▸ **Required task**: Put the lines of the listing from the line with "887x889 pixels. Task: Click 장바구니 담기 button" through the end of the listing into a numbered list, leaving out blank lines and any pictures.

**** Data shown

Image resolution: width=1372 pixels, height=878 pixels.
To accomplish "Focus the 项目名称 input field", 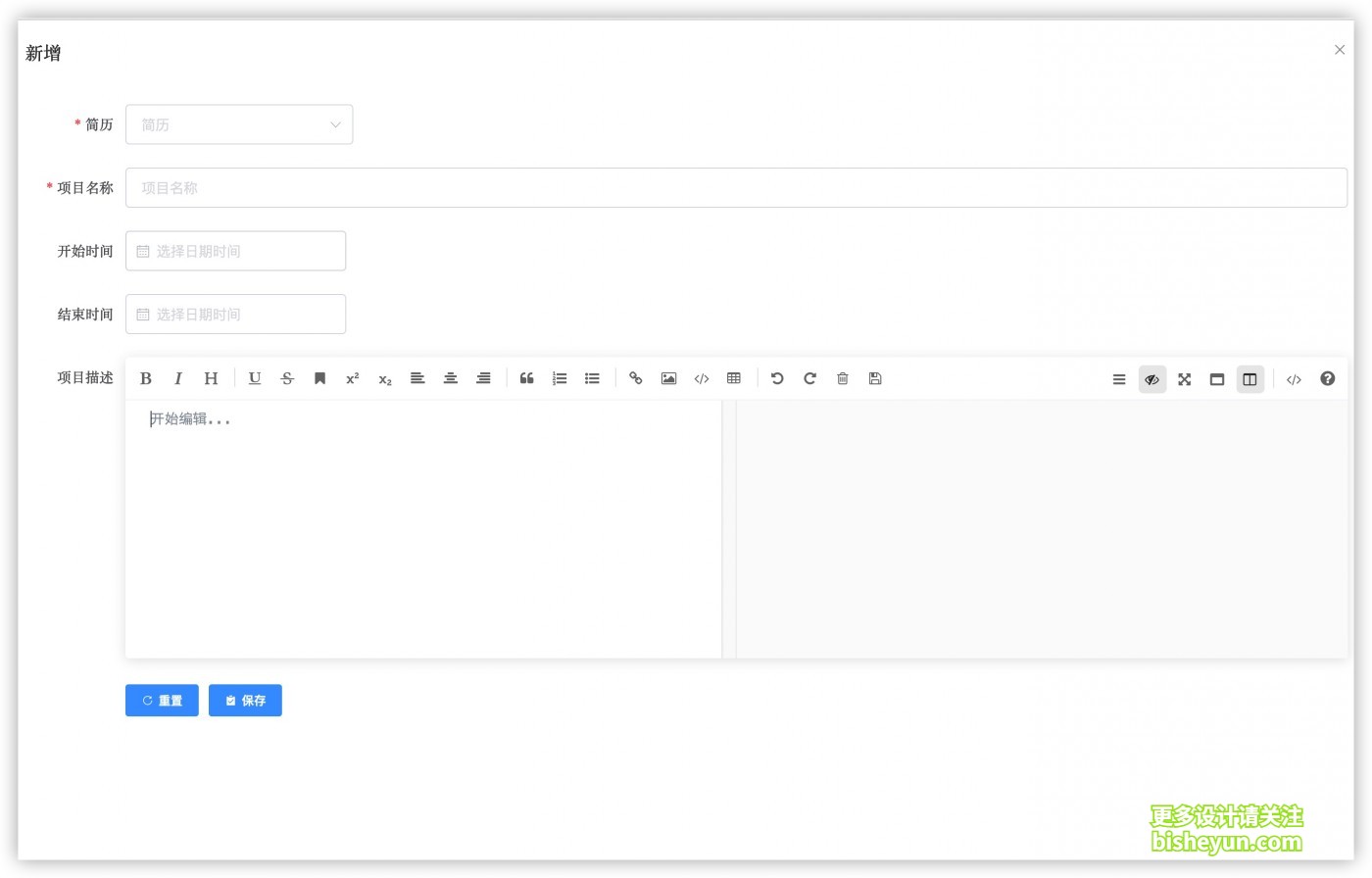I will tap(736, 187).
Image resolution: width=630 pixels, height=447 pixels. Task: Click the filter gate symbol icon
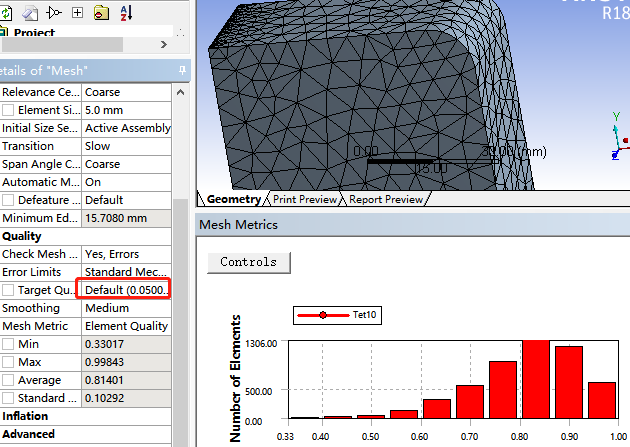coord(54,13)
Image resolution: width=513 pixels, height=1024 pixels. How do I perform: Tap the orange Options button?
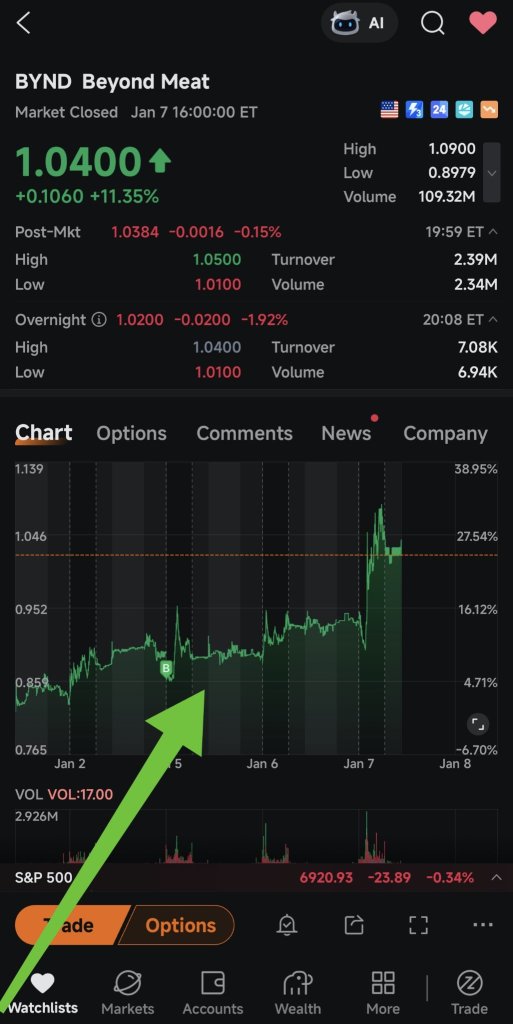(x=180, y=925)
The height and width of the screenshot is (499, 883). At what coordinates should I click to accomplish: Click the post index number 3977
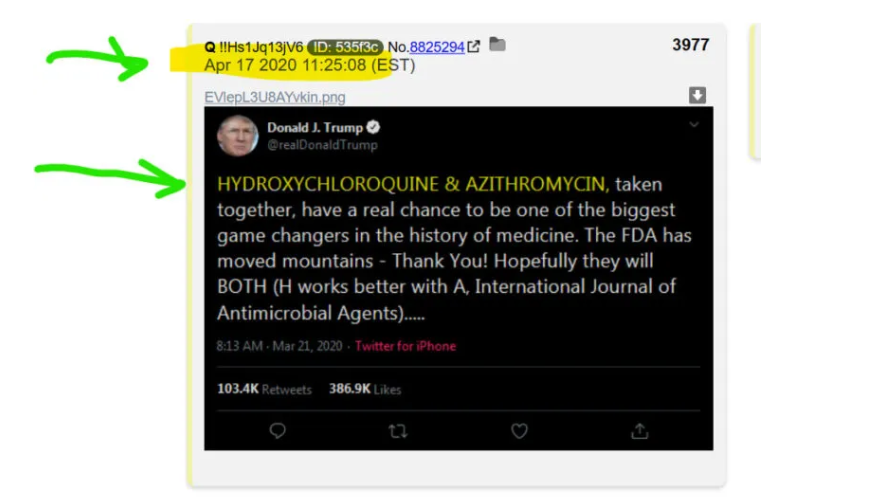point(690,44)
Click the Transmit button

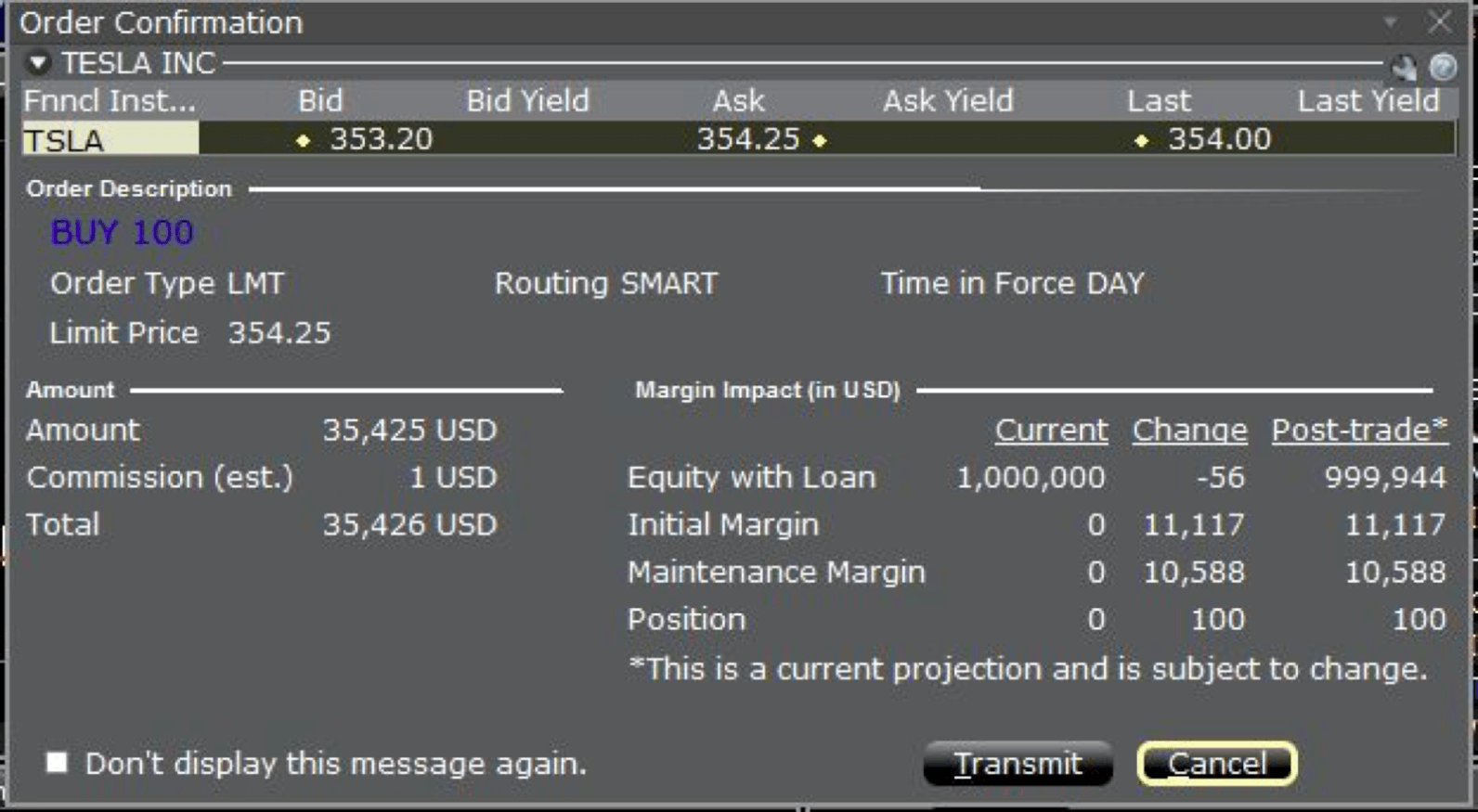coord(1018,763)
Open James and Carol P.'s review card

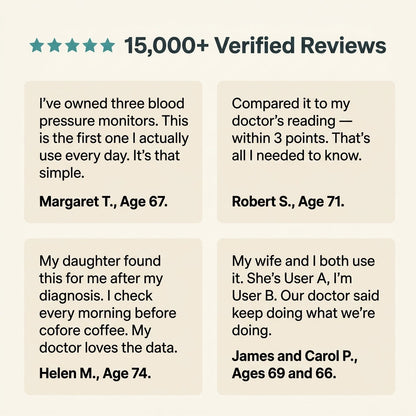pos(306,317)
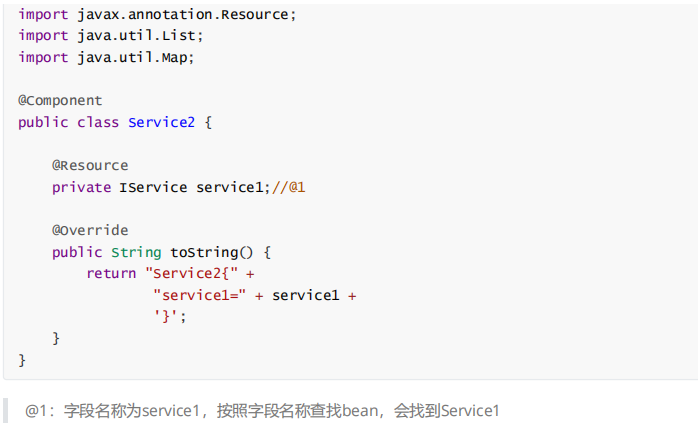Click the @Resource annotation
The width and height of the screenshot is (698, 433).
[x=90, y=165]
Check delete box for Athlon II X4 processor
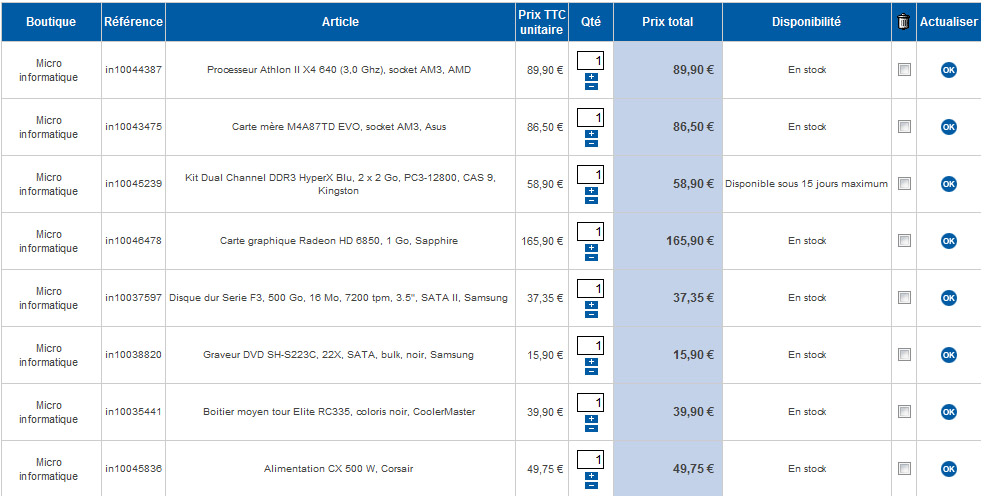Image resolution: width=986 pixels, height=496 pixels. 904,70
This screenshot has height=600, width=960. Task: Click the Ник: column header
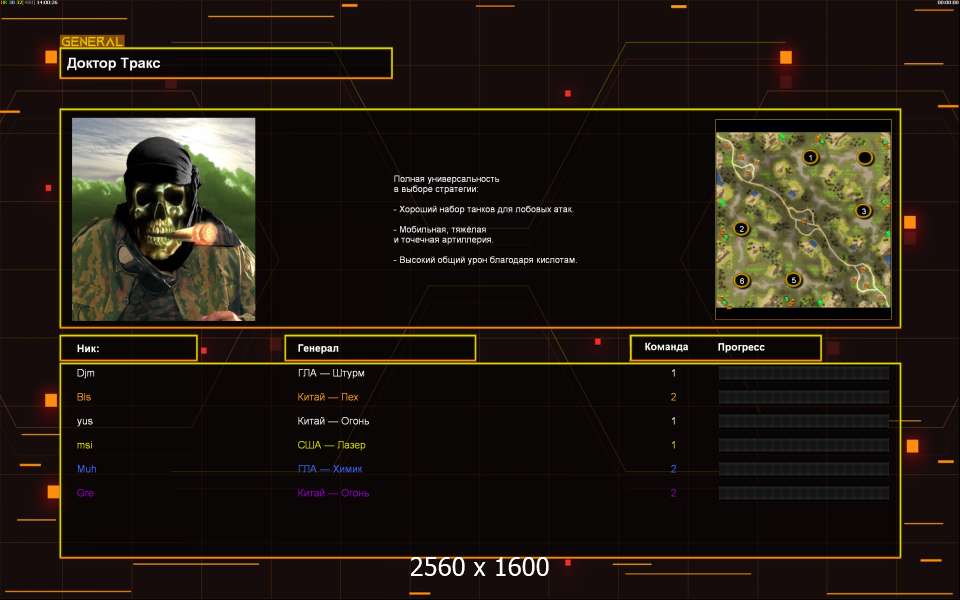click(128, 348)
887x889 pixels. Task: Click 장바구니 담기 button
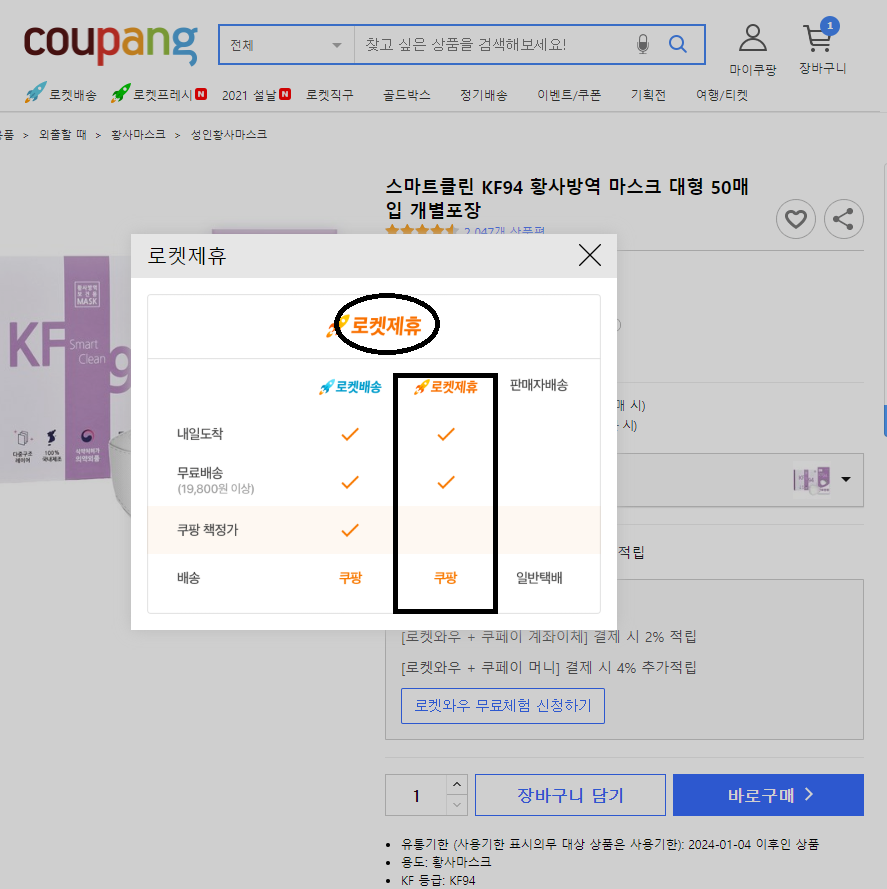point(570,795)
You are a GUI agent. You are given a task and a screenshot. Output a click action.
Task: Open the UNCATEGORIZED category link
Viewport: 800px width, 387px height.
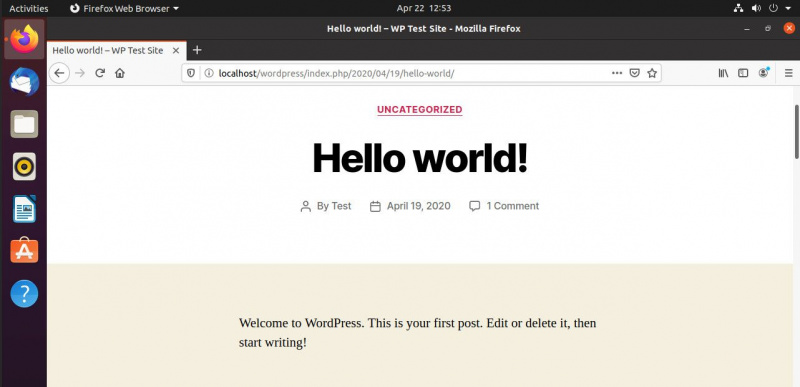pyautogui.click(x=420, y=110)
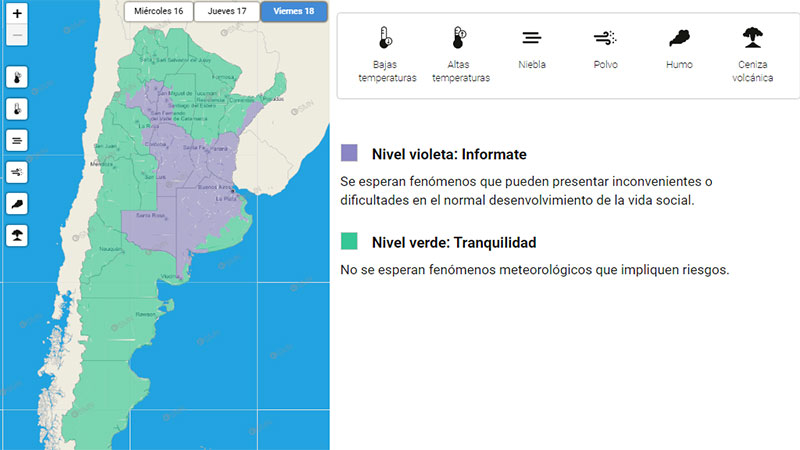Click the Bajas temperaturas thermometer legend icon

(386, 39)
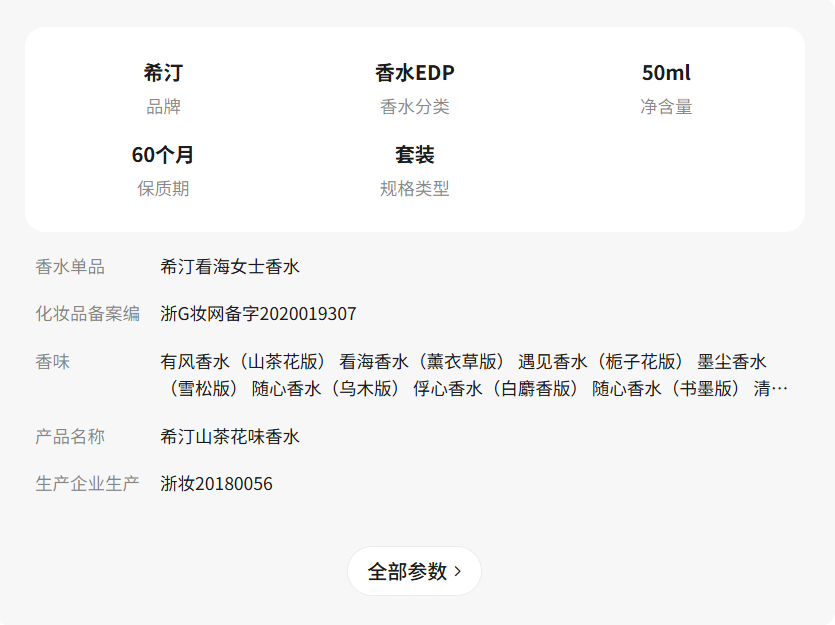
Task: Expand the truncated 香味 list ellipsis
Action: tap(779, 389)
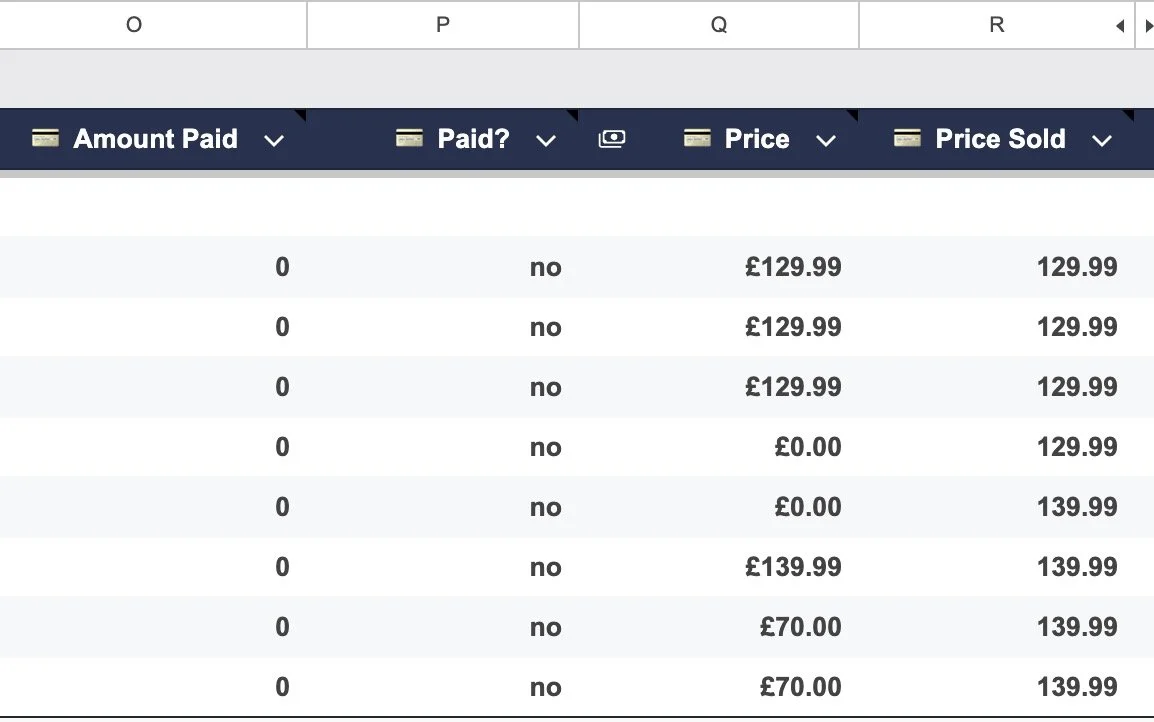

********

▸ **Final answer**:
1. 887x889 pixels. Task: Click 장바구니 담기 button
2. point(570,795)
3. You are a GUI agent. You are given a task and a screenshot. Output a click action.
4. Task: Open the UNCATEGORIZED category link
5. Viewport: 800px width, 387px height.
6. pyautogui.click(x=420, y=110)
7. Click the Bajas temperaturas thermometer legend icon
8. (386, 39)
9. Task: Expand the truncated 香味 list ellipsis
10. Action: tap(779, 389)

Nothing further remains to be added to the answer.